In particular, Admati says banks are too highly levered. In order to better to absorb credit losses, banks’ balance sheets should consist of something like 30% equity, she says, compared to just 5% now. (I’m not sure how she comes up with that latter number; the capital ratios regulators look at are considerably higher.) If banks had been thus capitalized prior to the housing blowup, Admati argues, the resulting credit crunch wouldn’t have happened at all, or would have been much less severe. She’d have banks get to her equity target by restricting dividend payments to shareholders entirely until it was met.

It all sounds very sensible—except that Admati’s scheme would be a disaster, for a variety of reasons. The first has to do with arithmetic. As it is, in the current post-Dodd-Frank environment, the typical ROE at a big bank is around 11%, or not much higher than the typical investor’s cost of capital. That’s with equity at 5% of assets. Now do the math. Boost that 5% to 30% (and tell shareholders they won’t be getting any dividends for the next several years, by the way) and banks’ ROEs would fall to the low single digits. Capital would flee the industry—the very opposite outcome Admati presumably wants. Alternatively, banks might try to boost returns by writing riskier loans. But that would invite the heightened credit losses that have gotten Admati so exercised in the first place. Or banks could raise the cost borrowing. But that would drive more borrowers to the (unregulated) shadow banking system. I somehow doubt that‘s the outcome Admati has in mind.

As I say, a disaster. Nor would Admati’s 30% solution, had it been in place when the housing market blew up, have necessarily prevented the credit crunch that followed.
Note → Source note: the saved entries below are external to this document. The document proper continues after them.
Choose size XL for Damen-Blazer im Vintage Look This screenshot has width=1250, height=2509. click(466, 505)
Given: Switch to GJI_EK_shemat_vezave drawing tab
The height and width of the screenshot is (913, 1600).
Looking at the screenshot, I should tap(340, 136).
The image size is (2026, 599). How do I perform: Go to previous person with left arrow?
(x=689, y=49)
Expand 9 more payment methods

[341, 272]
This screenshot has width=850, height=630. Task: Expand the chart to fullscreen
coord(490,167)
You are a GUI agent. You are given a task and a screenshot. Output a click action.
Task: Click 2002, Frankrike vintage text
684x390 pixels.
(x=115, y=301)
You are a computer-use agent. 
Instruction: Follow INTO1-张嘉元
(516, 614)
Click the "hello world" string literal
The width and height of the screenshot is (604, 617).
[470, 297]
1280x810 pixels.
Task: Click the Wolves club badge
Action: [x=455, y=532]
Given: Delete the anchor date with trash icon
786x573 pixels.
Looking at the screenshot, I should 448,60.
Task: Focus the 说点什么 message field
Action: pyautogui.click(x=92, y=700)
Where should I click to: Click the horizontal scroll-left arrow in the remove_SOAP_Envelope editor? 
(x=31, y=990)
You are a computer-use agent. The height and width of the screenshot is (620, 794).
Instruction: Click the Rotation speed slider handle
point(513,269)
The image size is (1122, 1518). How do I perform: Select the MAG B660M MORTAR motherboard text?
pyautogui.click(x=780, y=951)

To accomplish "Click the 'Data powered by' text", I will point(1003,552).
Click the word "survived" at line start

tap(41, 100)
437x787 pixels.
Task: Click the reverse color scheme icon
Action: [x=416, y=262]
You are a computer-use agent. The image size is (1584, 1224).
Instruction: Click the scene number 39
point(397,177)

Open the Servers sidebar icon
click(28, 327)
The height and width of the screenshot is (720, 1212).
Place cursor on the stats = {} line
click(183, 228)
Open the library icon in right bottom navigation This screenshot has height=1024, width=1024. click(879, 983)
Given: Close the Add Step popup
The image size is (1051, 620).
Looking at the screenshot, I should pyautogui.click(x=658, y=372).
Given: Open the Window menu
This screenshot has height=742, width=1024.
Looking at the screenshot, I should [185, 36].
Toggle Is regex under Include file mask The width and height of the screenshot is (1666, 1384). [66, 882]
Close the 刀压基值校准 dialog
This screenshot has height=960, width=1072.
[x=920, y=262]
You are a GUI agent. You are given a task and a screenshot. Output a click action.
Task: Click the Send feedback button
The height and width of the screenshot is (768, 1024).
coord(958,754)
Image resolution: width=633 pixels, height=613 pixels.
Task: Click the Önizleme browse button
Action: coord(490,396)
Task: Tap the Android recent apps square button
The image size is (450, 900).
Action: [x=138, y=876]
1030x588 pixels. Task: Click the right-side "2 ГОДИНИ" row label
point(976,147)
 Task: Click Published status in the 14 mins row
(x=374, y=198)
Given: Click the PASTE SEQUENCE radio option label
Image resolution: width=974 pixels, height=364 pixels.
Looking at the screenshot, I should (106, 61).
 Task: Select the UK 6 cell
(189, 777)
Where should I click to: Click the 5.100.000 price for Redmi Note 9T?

Do you remember what people were thinking during those dark days? The subprime mortgage meltdown was only going to be the beginning, they warned. The consumer borrower was in extremis: after mortgages, the credit quality of auto loans would soon collapse and, after that, credit card loans. It would add up to a massive credit collapse. Commercial real estate would be next and then, who knows? At such a level of uncertainty, no one could know for sure exactly what a given bank’s assets were worth. In the very worst case (which at the time was the only case that providers of overnight funding seemed willing to consider) even a 30% haircut might not be enough. Fear can be funny that way. So that hypothetical 30% equity cushion very likely wouldn’t have prevented the panic from happening.

Admati may not like it, but by its nature, the banking business involves lots of leverage. Deposits are liabilities, remember, and deposit-gathering is a core banking activity. You can argue, and I’ll agree with you, that by the mid-2000s bankers (led by the Robert Rubins of the world) became so lulled by their newly invented imaginary skills at “better managing balance sheet and credit risk” that they operated at levels of leverage that, in retrospect, were plainly too high. But since then, the business has added massive amounts of new capital—to the point that it’s having trouble putting it all to profitable use and is searching for ways to efficiently return capital to shareholders.

Admati seems to want to prevent the possibility of another banking crisis, but that’s the wrong goal. Profitable lending has to entail risk–and as long as there’s risk (and human emotion) there’s going to be the possibility of an institution failing. It’s called free enterprise. What Admati ought to be worrying about, then, is figuring out a way to let a single large institution fail without engulfing the entire system in a panic, and without involving taxpayers. That would solve the problem Admati wants to fix. Boosting equity levels through the roof though wouldn’t fix anything–and would instead drive the banking industry straight into the ground.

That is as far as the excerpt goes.